Rare disease is no longer solely a pediatric story. It is increasingly a lifelong story, one that requires healthcare systems, policy structures, and support organizations to evolve as they do.
Why Policy and Advocacy Matter
As therapies become more advanced, including cell and gene therapies, the role of policy and advocacy becomes even more critical in determining how advancements translate into access.
These challenges are not confined to clinical settings. They increasingly intersect with policy decisions that ultimately shape how new therapies are delivered, covered, and sustained across health systems.
This is why policy-focused events, such as NIH rare disease day, and legislative engagement on Capitol Hill remain so important. When my colleague Tiara Green participated in these discussions earlier this year, she noted the strong presence of researchers, clinicians and advocates working together to better understand how to address the barriers that people are facing when trying to access these emerging therapies.
Organizations like the National Health Council play a critical role in helping patient-focused organizations remain informed and engaged in this rapidly evolving policy environment.

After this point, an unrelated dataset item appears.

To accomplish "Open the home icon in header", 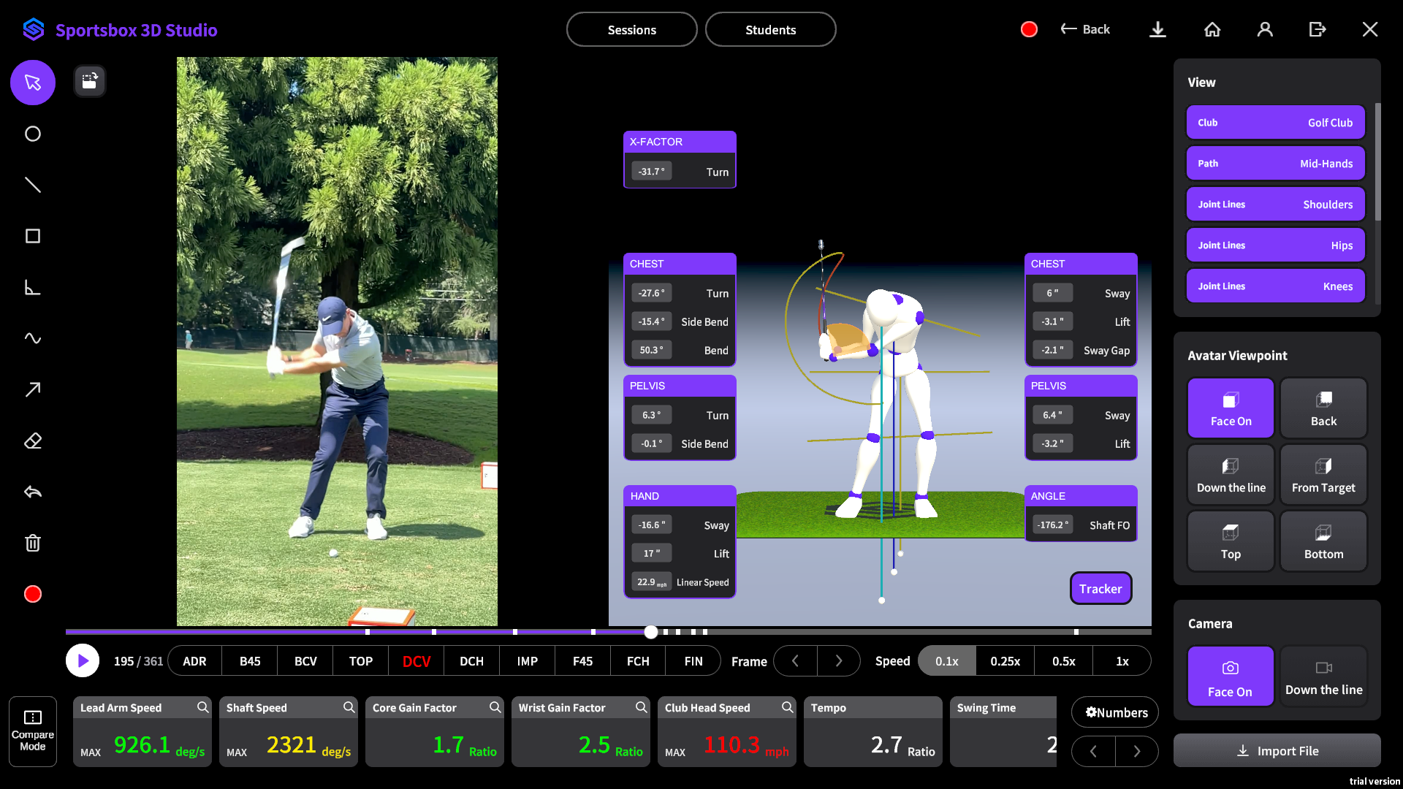I will (x=1212, y=29).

Through their government affairs work they help ensure that the voices of patients remain part of the conversations shaping healthcare policy.
Advocacy in rare diseases often extends well beyond formal professional roles. Longtime healthcare attorney and policy expert William Sarraille recently shared publicly that he is living with a rare disease that currently has no available treatment. After many years spent advising healthcare organizations and shaping conversations around patient access, his willingness to speak openly about his own diagnosis serves as a powerful reminder that rare disease advocacy is deeply personal and often continues long after professional titles evolve.
Stories like William’s reinforce why sustained collaboration across clinicians, policymakers, and advocacy organizations, particularly as the healthcare system works to keep pace with rapidly advancing therapeutic innovation.
Where Accessia Health Fits In
At Accessia Health, we focus on helping individuals access, afford, and navigate care as the treatment landscape grows more complex. This includes helping individuals pay for their screening and diagnostics testing, clinical trials, medication copays, travel, and more.
And as healthcare science continues to accelerate, it will be even more important for people to have holistic support available. That includes offering comprehensive programming and financial assistance that goes beyond medication copays to provide individualized help where people need it most.
Looking Ahead
Rare and complex disease care is entering a new era. Scientific advances are helping people live longer than ever before. But longer lives bring new questions about long-term outcomes, aging, and what it means to truly live well with a rare condition.
Science has moved quickly. Now the challenge is ensuring the support systems keep pace.